Geo-TH,In

Well-known Member
A person told me, if you take copper plate and put it below a hole you want to fill with a welder. The copper will help to keep the weld in place. Once the hole is filled and it cools, tap the copper plate and it will fall off. He said the weld won't stick to copper.

If this is true, what thickness of copper plate do I need?
Thanks,
George
 
Yes, it's true, and it's a handy trick for holes in mower decks and such. Thickness of the plate will of course depend on the thickness of what you're trying to weld, but if you've got some 3/32" or even thinner stuff lying around that will work fine for most of what you're apt to do with this.
 
Where did you get your copper? The guy who told me about it said he got his at HF, but they didn't have any.
 
Just scraps I had lying around. Got most of my copper sheet scrap from an old farmer's garage sale many years ago--I have no idea what he did with it.
 
I did much the same the other day , a hole in a stabiliser bracket had wallowed out . I took a piece of copper pipe and hammered it into the oval hole . I was then able to weld all around it and make the hole perfectly round . The pipe just knocked out easily after leaving smooth sides .
mvphoto9973.jpg
 
I've done the same with aluminum. just because I have more aluminum laying around than copper.

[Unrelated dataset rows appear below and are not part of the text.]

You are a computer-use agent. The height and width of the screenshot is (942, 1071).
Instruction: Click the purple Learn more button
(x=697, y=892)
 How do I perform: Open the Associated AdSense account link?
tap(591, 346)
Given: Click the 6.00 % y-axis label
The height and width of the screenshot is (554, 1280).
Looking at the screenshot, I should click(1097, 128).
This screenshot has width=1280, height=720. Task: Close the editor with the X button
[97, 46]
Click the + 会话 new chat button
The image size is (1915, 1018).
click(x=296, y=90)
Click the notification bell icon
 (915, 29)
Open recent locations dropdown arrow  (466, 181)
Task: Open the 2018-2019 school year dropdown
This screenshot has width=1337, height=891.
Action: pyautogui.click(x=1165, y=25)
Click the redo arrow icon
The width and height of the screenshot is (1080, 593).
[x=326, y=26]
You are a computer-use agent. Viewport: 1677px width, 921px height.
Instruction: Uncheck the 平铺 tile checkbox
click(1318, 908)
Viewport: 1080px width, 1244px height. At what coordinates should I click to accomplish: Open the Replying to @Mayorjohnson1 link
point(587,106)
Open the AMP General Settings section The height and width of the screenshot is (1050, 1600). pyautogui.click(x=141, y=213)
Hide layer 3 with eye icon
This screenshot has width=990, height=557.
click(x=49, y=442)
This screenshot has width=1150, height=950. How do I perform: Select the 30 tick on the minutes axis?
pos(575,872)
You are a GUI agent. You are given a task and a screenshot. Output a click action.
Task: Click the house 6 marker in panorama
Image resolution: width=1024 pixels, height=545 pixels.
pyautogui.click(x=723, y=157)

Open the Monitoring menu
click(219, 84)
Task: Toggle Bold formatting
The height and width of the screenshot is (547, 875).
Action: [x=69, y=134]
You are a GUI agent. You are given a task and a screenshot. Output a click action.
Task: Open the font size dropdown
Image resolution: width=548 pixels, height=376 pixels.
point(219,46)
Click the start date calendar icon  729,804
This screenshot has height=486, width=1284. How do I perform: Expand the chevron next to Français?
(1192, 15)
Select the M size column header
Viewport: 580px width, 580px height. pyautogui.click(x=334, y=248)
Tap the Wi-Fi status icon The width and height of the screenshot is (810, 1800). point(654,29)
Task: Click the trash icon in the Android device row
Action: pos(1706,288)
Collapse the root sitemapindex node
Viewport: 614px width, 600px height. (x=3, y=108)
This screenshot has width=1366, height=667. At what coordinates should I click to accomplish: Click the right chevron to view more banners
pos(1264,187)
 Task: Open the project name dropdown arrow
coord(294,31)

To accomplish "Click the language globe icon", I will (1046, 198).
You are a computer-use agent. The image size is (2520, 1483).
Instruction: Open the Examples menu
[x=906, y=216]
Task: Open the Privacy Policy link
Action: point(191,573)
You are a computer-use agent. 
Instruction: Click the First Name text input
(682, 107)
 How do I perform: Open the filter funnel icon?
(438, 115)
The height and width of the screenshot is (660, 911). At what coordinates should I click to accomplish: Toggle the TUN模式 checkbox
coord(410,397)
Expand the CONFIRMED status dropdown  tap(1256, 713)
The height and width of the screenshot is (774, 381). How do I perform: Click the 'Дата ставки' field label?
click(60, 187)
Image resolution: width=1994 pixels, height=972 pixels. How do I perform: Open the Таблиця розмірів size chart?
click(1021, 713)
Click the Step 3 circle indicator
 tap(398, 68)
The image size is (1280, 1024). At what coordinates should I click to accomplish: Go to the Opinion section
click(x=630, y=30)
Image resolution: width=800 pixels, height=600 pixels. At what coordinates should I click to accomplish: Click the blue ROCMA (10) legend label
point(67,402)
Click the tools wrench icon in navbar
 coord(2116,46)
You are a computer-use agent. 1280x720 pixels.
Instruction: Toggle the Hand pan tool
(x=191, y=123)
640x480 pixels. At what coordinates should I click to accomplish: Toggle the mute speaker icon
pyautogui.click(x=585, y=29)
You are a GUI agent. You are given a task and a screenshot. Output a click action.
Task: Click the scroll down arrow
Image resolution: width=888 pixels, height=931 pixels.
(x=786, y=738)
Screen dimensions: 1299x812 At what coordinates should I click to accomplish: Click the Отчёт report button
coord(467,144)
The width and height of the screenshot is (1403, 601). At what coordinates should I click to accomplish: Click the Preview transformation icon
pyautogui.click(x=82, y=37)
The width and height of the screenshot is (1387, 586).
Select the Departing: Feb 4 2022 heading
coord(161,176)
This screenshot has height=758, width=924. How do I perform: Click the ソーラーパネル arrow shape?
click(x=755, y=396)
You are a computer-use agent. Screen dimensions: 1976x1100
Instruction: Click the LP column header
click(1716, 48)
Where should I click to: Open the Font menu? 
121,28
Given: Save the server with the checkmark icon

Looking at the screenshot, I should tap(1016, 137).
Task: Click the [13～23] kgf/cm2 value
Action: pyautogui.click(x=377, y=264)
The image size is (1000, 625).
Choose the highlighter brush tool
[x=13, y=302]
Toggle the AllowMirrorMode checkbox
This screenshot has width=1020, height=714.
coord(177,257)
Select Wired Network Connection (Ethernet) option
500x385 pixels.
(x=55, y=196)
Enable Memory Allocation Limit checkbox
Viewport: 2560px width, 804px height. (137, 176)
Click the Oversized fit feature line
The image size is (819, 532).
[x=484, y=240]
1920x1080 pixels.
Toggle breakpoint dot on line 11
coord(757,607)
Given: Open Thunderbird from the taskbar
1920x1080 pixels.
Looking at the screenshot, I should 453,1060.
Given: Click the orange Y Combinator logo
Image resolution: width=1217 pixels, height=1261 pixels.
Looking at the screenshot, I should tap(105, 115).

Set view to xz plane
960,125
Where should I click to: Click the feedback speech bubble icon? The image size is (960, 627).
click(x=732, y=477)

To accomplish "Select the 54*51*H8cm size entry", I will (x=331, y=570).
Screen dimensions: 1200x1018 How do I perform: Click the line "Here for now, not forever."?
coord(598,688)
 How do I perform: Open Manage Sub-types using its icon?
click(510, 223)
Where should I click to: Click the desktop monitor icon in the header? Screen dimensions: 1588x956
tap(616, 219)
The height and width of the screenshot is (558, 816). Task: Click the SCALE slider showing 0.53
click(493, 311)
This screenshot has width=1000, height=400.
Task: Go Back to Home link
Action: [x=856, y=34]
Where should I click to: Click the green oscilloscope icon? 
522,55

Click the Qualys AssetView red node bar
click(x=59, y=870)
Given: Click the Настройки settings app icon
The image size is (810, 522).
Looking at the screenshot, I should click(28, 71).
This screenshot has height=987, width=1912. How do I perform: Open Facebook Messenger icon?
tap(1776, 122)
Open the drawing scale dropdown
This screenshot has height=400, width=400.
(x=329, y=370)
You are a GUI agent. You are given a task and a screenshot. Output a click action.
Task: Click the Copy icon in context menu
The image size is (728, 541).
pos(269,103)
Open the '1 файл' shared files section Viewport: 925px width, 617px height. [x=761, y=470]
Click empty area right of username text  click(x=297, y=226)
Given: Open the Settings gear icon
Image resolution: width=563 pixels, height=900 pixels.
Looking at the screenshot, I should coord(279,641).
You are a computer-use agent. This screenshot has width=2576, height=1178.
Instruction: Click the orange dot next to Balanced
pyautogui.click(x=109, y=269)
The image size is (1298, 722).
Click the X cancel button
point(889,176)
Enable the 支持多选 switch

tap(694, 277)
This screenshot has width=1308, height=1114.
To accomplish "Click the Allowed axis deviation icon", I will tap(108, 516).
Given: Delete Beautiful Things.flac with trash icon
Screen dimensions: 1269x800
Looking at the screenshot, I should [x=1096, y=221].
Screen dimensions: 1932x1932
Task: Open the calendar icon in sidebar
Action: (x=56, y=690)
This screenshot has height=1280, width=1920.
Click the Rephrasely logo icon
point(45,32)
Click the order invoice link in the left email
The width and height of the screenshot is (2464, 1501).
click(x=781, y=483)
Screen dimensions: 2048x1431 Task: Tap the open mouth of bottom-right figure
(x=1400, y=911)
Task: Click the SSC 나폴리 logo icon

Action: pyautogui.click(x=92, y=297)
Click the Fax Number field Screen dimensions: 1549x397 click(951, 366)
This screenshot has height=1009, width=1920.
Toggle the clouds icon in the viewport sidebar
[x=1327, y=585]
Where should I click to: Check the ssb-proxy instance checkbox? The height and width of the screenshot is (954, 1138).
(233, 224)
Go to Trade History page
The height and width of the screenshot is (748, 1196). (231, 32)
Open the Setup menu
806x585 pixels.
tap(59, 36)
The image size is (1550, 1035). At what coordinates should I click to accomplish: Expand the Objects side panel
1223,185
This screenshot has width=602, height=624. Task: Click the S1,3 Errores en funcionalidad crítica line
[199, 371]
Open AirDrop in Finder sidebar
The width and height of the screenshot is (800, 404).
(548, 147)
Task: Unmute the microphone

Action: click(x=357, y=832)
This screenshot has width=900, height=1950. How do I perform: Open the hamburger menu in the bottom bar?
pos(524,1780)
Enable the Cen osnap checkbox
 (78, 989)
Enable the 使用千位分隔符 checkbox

Thicker is better, less likely to burn through and will transfer more heat away if it's trying to burn through. Thinner will work if you need to contour to a curved surface.
 
I use a brass drift for most of my patch jobs, it is 1/2 and plugs small holes great.
 
I use a copper hammer I have. It's just a piece of 4" solid copper round bar with a handle on it. Works good if your trying to fix a curved part. I suppose a brass hammer would work as well.
Martin
 
That's odd. I just finished welding holes in a sheetmetal tank and put pennies on the other side of the holes and it didn't help.
 
Harbor Freight sells a tool made for this purpose. It is a square piece of copper with a handle.

I purchased one but have not used it.
 
Pennies newer than 1982 are only about 2.5% copper, with the rest zinc. As noted, you can use metals other than copper, but looks like zinc isn't one of them!
 
It works well. The best place to get some copper is your nearest scrap yard. Try to find old flat buss bars, or something like that, along with various diameters of round stock for use in curved or odd shaped places. Like someone else said, the thickness you need will be determined a lot by the thickness of what your welding on (ie how much heat your putting into the part, and therefore the copper). In most cases something like a piece of 1/4 inch would be great, but if you can find 1/2 inch it would be even better.
 
I worked in a shop that did chromium carbide overlay. One of their customers wanted some kind of paddles hardfaced. They didn't know what to do to be able to hardface right to the edge without it spilling over. I suggested making a copper form to fit around the paddles so the overlay wouldn't run over the edge. They went with my idea and it worked great. They were using 7/64" open arc wire so it was plenty hot.
 
I"be used a piece of black carbon about 1-3/4 ". Thick. Works great for filling holes in car frames when doing a HotRod build. It leaves the back of the hole perfectly. Smooth! Just my .02 cents worth......... Jim in N M
 
(quoted from post at 21:34:13 08/10/14) That's odd. I just finished welding holes in a sheetmetal tank and put pennies on the other side of the holes and it didn't help.

Not enough thermal mass and insuficient heat dissipation area. It's not the material, it's what the material does.